> [Recorded data]
::::::::
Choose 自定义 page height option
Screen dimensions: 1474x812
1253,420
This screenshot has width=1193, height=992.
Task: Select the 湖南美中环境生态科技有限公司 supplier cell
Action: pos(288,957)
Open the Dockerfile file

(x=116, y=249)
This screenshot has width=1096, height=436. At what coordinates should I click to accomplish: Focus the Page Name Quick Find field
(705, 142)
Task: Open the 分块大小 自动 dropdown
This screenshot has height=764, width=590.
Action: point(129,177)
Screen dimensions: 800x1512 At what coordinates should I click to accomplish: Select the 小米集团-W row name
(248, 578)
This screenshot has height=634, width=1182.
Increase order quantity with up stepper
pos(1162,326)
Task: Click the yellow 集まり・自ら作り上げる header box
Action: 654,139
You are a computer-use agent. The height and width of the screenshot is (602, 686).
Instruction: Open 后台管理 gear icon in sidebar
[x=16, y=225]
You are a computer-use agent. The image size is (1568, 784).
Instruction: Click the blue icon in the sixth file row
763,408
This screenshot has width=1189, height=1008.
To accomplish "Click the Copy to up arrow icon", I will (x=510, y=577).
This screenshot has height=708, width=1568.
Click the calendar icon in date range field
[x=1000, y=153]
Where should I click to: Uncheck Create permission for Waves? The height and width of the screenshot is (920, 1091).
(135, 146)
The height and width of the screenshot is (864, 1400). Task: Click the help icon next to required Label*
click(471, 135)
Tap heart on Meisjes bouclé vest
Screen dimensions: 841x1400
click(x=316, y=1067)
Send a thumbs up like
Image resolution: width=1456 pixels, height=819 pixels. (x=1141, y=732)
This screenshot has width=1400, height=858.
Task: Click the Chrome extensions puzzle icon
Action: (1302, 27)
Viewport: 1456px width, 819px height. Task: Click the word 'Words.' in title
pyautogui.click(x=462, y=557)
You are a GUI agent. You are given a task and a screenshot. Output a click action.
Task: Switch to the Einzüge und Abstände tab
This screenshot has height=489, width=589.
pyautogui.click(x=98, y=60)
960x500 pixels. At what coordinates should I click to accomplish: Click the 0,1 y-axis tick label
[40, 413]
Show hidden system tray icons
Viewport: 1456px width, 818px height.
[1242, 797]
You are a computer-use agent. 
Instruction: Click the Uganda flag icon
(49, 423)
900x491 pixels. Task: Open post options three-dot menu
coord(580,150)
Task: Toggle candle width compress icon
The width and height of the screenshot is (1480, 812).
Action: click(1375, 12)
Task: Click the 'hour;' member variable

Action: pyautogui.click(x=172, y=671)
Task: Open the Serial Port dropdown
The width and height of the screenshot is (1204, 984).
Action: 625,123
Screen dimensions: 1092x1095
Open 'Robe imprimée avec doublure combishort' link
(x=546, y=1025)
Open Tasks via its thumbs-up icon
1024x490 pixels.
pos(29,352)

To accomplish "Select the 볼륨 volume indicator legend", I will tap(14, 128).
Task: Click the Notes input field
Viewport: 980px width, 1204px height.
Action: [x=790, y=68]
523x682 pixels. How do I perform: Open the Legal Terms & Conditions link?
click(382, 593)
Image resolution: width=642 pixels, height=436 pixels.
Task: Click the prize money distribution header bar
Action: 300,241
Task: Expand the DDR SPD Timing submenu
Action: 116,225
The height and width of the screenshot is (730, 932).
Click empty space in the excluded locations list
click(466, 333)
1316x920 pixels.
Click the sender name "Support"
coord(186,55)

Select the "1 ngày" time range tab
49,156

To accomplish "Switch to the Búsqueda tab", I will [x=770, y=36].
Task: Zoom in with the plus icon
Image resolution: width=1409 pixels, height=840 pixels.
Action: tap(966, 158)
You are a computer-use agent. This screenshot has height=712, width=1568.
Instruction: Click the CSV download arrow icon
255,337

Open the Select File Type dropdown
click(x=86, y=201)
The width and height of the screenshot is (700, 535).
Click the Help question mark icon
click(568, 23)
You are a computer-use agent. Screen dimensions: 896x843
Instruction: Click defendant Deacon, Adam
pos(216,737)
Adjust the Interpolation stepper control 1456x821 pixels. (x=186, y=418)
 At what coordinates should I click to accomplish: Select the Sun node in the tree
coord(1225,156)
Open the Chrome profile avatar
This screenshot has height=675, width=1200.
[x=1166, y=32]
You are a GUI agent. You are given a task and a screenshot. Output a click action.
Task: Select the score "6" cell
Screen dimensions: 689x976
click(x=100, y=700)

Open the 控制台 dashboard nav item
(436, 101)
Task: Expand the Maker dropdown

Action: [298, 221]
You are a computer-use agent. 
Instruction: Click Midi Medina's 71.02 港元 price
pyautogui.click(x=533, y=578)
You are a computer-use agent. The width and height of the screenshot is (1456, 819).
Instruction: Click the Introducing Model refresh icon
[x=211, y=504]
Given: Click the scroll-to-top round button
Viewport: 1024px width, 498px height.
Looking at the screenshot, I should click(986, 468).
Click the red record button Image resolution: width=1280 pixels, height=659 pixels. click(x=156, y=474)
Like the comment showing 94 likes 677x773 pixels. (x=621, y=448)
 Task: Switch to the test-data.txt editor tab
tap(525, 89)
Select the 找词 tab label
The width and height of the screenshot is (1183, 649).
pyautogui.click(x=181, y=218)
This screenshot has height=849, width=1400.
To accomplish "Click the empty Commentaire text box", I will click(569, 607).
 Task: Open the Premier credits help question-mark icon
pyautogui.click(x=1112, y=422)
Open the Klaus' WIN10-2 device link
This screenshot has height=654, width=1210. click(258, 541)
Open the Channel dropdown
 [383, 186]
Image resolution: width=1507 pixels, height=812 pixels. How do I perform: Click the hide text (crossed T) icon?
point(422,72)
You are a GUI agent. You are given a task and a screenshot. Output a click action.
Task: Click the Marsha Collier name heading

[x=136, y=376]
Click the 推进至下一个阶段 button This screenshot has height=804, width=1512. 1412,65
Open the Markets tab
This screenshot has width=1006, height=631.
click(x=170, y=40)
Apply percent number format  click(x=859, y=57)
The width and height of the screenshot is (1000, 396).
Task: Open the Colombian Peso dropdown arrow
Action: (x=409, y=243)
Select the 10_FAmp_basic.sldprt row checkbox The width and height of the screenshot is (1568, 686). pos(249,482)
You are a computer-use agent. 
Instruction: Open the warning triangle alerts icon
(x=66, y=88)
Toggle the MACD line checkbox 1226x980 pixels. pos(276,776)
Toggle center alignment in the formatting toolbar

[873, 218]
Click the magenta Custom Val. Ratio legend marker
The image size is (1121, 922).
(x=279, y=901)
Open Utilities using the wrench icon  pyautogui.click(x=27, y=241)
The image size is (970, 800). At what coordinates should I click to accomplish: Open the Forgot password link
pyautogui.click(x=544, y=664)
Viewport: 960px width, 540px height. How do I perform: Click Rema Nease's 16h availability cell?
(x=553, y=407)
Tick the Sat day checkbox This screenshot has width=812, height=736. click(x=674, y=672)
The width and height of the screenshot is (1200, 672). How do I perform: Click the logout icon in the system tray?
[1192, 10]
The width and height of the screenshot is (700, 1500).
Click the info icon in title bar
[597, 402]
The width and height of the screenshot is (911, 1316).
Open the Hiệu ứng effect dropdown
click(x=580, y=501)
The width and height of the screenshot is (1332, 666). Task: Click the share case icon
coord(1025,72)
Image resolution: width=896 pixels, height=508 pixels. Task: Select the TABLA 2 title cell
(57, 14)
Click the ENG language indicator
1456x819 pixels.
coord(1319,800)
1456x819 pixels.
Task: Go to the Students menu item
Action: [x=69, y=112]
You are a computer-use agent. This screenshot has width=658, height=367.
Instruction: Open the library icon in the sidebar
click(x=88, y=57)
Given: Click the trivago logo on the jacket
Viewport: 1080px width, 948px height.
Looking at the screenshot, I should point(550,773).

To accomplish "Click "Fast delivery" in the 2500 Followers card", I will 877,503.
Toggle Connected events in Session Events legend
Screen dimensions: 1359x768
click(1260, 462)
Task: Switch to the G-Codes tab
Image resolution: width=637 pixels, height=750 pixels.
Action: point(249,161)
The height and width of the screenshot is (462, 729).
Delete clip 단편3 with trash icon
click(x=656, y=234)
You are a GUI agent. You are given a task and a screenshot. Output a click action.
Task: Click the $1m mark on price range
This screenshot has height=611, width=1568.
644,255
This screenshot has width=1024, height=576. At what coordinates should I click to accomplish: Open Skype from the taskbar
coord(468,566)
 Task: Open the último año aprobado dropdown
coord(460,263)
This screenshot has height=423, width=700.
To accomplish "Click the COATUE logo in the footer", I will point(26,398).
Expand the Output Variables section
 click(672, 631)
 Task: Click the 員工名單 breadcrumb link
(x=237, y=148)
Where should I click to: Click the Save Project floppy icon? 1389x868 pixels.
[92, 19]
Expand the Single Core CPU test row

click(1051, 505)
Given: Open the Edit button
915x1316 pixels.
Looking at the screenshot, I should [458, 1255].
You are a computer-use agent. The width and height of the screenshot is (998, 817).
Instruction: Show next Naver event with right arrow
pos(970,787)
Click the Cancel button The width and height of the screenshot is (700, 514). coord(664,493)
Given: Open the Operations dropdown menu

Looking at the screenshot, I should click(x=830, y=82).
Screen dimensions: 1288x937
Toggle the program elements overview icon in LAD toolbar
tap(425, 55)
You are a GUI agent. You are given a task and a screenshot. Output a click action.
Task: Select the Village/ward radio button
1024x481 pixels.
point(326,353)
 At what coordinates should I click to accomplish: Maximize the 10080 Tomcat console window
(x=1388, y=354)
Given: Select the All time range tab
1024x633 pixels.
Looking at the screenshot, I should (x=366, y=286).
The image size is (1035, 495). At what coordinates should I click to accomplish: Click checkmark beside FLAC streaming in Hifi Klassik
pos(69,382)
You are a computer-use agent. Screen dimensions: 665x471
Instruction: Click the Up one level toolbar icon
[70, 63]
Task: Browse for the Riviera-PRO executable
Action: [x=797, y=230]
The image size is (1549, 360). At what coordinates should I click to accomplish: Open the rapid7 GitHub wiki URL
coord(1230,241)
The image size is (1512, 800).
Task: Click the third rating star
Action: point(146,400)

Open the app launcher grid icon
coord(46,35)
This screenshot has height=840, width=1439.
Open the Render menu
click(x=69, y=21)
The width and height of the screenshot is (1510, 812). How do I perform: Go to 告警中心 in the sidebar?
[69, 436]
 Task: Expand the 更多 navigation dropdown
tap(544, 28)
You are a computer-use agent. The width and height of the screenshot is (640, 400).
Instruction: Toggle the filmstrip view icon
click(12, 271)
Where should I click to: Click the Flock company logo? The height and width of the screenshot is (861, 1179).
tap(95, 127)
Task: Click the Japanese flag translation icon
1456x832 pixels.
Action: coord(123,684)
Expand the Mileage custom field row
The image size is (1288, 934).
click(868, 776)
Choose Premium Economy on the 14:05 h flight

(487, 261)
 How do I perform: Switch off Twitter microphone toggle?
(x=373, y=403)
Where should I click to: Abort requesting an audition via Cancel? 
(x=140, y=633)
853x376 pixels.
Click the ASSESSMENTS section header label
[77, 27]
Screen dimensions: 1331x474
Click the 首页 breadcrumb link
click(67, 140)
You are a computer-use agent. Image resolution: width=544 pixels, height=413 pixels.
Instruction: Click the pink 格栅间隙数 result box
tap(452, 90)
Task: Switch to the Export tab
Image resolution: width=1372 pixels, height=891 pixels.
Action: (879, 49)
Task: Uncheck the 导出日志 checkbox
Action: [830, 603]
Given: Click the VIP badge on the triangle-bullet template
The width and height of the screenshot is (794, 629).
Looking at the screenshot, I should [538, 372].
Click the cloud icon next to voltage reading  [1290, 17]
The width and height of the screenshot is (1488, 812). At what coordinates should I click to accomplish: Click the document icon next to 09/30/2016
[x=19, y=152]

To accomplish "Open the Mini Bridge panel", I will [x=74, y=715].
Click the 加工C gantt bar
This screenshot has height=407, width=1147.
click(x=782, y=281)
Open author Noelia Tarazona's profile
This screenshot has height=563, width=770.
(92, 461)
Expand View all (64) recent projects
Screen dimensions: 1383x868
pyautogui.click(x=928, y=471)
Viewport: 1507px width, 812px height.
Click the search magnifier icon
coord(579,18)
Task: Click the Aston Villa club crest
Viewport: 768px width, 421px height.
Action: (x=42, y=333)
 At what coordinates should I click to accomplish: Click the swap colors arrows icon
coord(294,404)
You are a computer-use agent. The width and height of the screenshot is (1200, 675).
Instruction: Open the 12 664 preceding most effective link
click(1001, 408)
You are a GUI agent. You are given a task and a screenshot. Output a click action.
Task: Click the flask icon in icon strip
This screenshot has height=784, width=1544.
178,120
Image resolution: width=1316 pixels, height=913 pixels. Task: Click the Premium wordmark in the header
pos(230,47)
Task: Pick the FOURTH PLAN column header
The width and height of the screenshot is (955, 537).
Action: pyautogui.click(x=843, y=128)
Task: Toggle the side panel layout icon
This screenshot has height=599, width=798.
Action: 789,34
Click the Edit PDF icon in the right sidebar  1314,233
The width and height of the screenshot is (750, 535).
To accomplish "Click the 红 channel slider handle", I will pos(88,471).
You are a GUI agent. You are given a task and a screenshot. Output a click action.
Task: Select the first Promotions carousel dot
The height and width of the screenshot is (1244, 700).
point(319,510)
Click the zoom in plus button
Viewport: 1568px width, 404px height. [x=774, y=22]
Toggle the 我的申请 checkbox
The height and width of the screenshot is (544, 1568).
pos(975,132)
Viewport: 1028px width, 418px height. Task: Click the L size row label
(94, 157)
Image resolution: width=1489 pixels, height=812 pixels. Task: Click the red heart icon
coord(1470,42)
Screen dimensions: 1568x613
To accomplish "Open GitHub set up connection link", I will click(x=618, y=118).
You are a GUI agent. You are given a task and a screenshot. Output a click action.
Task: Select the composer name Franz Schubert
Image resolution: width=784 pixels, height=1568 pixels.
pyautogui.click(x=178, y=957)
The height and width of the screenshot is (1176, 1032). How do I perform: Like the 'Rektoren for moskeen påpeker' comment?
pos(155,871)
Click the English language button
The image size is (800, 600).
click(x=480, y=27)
::::::::
> [Goal] Rewrite the records from the line with "Viewport: 1028px width, 418px" up to and including the line with "pos(155,871)" as a two-column CSV with the columns task and answer, one row per record, placing each value in a single quoted field and replacing line breaks with spaces.

> [Expected answer]
task,answer
"Viewport: 1028px width, 418px height. Task: Click the L size row label","(94, 157)"
"Image resolution: width=1489 pixels, height=812 pixels. Task: Click the red heart icon","coord(1470,42)"
"Screen dimensions: 1568x613 To accomplish ""Open GitHub set up connection link"",","I will click(x=618, y=118)."
"You are a GUI agent. You are given a task and a screenshot. Output a click action. Task: Select the composer name Franz Schubert Image resolution: width=784 pixels, height=1568 pixels.","pyautogui.click(x=178, y=957)"
"The height and width of the screenshot is (1176, 1032). How do I perform: Like the 'Rektoren for moskeen påpeker' comment?","pos(155,871)"